» **Cel ćwiczenia**: Ułóż jako listę JSON łańcuchów wiersze rekordów od wiersza z „Where should I” do wiersza z „coord(124,99)”, oba włącznie, po jednym łańcuchu na wiersz, z pominięciem pustych wierszy. Obrazów nie umieszczaj w odpowiedzi.

» **Dane źródłowe**:

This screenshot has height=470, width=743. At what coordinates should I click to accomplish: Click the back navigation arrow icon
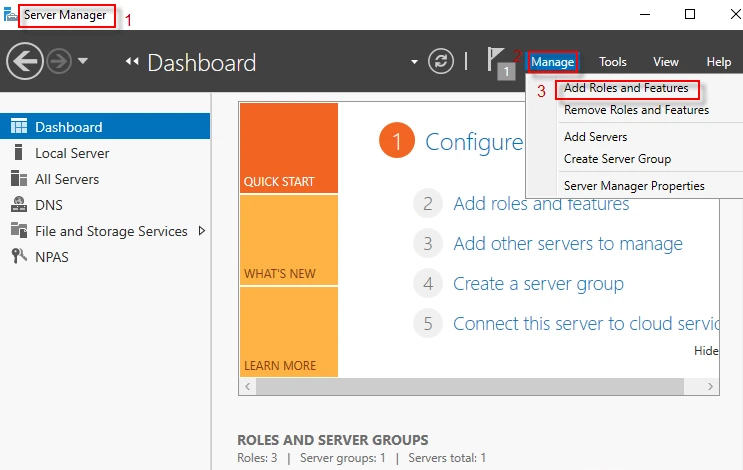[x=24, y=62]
* * *
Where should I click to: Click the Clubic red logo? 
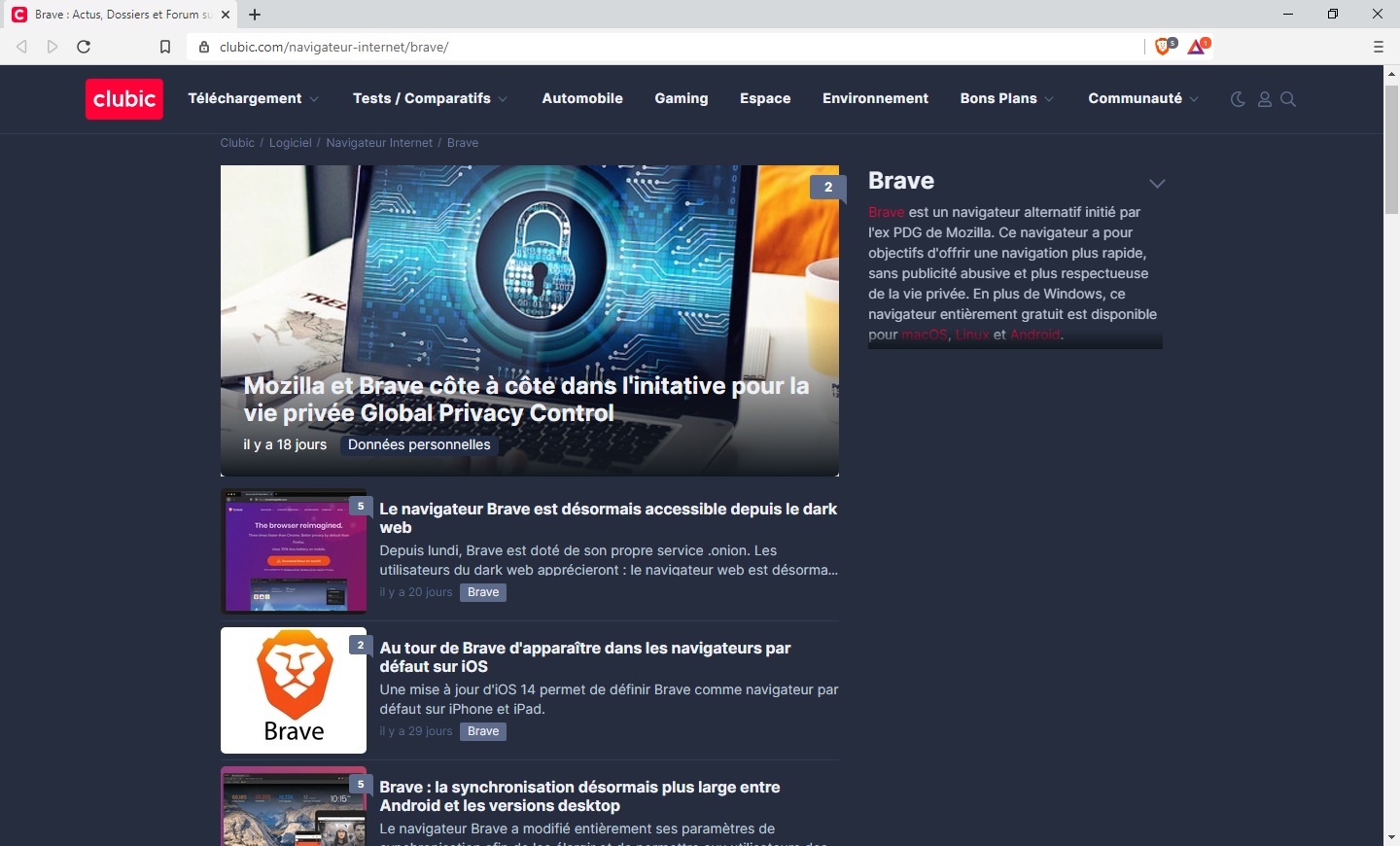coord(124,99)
* * *
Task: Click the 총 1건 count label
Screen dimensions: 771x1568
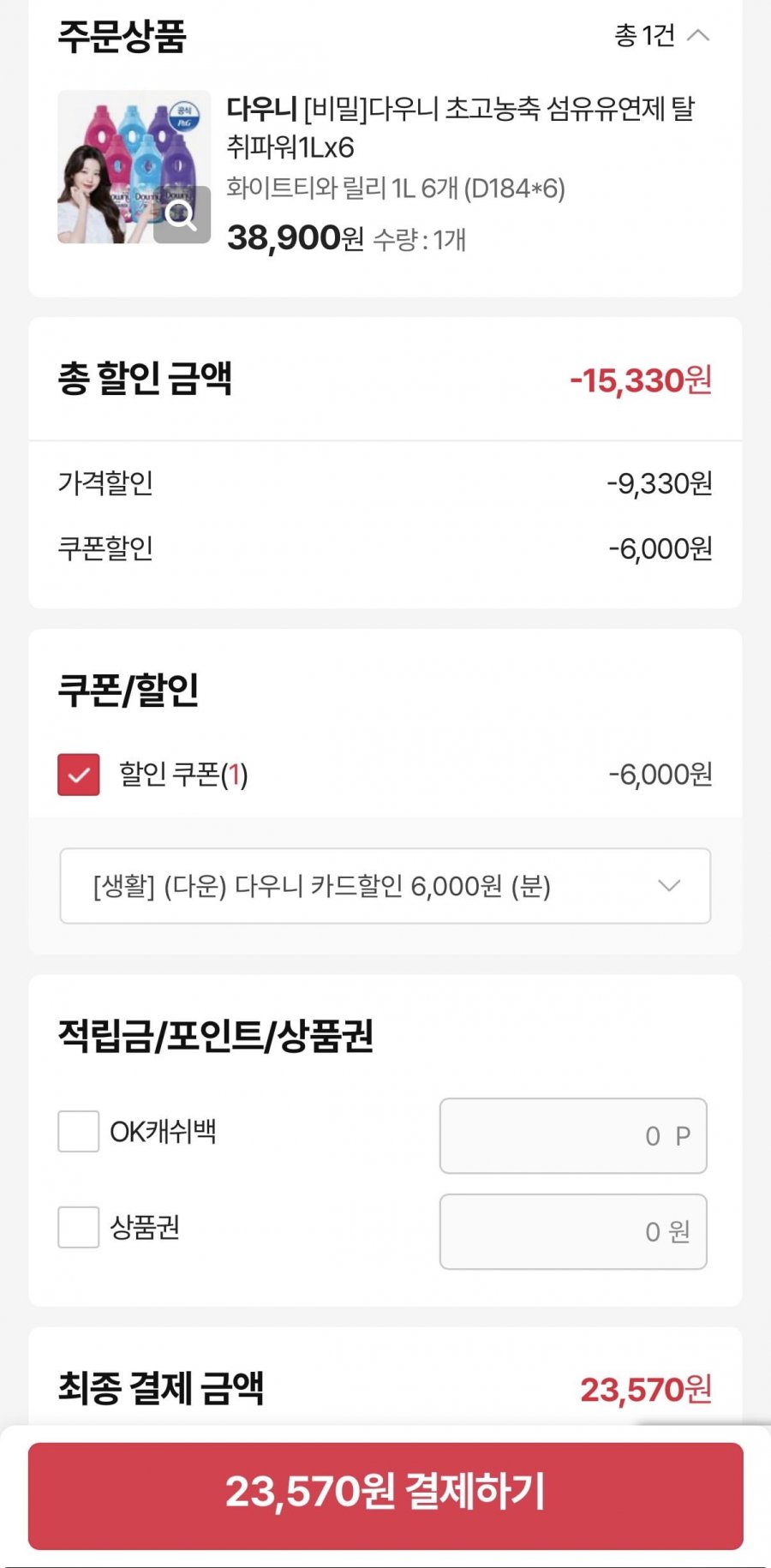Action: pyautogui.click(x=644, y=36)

» **Odpowiedź**:
[
  "Where should I click to: Click the Clubic red logo? ",
  "coord(124,99)"
]